Les années 1960 : le reflex 24 x 36 à l'assaut du marché.
Le Savoyflex III Automatic : à l'ombre des grands

Monsieur Royer, avant d'être réduit à n'être plus qu'un importateur photo parmi d'autres, avait de grandes ambitions. À vrai dire justifiées. En effet, au cours des années 50, il produisit une déclinaison de compacts à obturateur central, certes d'amateur et à objectif fixe, mais de belle qualité: les Savoya, à armement par bouton moleté, Savoy II à levier, IIc doté en plus d'un posemètre sélénium non automatique et III à viseur collimaté.

Cependant, dès les années 1950, chacun n'avait d'yeux que pour les reflex. Les constructeurs les plus audacieux s'étaient lancés dans les modèles à rideaux, et la plupart des grands systèmes reflex 24 x 36 qui dominèrent les décennies suivantes naquirent entre 1953 et 1959. D'autres, auxquels l'histoire donna tort avec ou sans fortune faite, furent tentés par l'obturation centrale, et M. Royer fut de ceux-là. Il n'inventait certes pas, ou plutôt pas beaucoup. Avant lui ou en même temps, Zeiss (Contaflex), Voigtländer (Bessamatic), Kodak (Retina Reflex) et Foca (Focaflex) furent aussi tentés par l'offre des obturateur reflex mis au point par Compur et Prontor. ceux-ci donnaient toutes vitesses de 1s au 1/500s avec synchronisation pour l'éclair électronique à toutes les vitesses aussi. Rappelons que l'obturation centrale sur un reflex direct n'est qu'en apparence une solution de facilité. En effet, alors qu'un obturateur ordinaire s'ouvre puis se referme une fois la photo faite, un obturateur central reflex accomplit un cycle nettement plus compliqué, coordonné avec un obturateur secondaire et avec le mouvement du miroir ainsi que du présélecteur de diaphragme.
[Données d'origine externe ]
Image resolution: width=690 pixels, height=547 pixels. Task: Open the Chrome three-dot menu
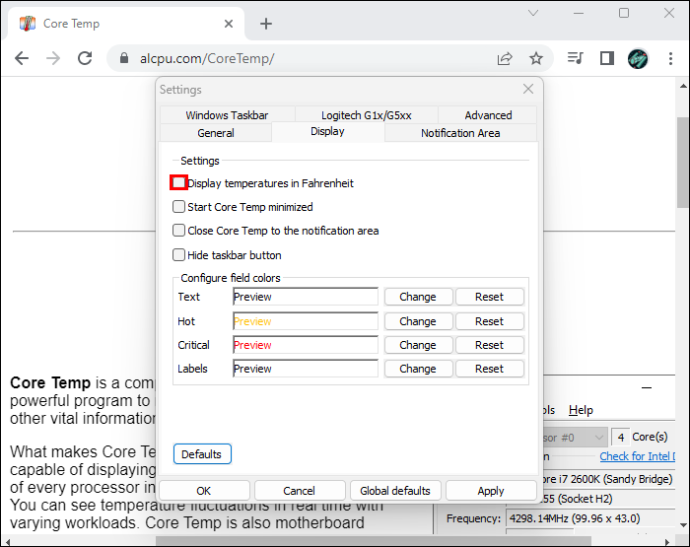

Cet obturateur doit autoriser la visée, et de ce fait il doit rester ouvert par défaut. Le cycle est donc le suivant: l'oburateur se referme, le diaphragme se referme à la valeur de travail, le miroir remonte, l'obturateur s'ouvre puis se referme. Et, en principe, tout rentre dans l'ordre (on ne disait pas encore à l'époque réinitialiser) seulement lorsqu'on réarme l'appareil. Donc, une fois la photo prise, plus de visée!

Mais, je vous le disais, M. Royer était un homme ambitieux. Car sur ses Savoyflex, le miroir, comme sur un reflex à rideaux, redescend une fois la photo faite, et pour que cela serve à quelque chose il fallait que l'obturateur s'ouvre et le diaphragme aussi… vaste programme dont à vrai dire l'appareil s'acquittait si honorablement qu'au moins trente ans plus tard certains étaient encore en état de marche moyennant quelques petites révisions! La conception était beaucoup moins avant-gardiste que celle des Focaflex, eux aussi à obturation centrale, mais la fiabilité nettement supérieure!

Le Savoyflex I, le plus simple, était sans cellule et ses vitesses limitées au 1/300s; son objectif Berthiot 2,8/50 faisait le point par translation de la lentille frontale. Le Savoyflex II en différait par une mise au point sur hélicoïdale. Le III Automatic, illustré ici, montait au 1/500s, sa mise au point descendait à 35 cm sans accessoire et à 20 cm avec bonnette, et il recevait des blocs optiques optionnels Berthiot Hyperflex 2,8/35 et Ampliflex 4/80. Il était doté d'une cellule sélénium frontale lui conférant l'automatisme (débrayable) à priorité de la vitesse. Ce sont des appareils pleinement utilisables encore de nos jours, surtout lorsqu'on s'en sert avec grand soin. Malheureusement, comme pour bien des appareils de ce type, les compléments optiques sont extrèmement difficiles à trouver.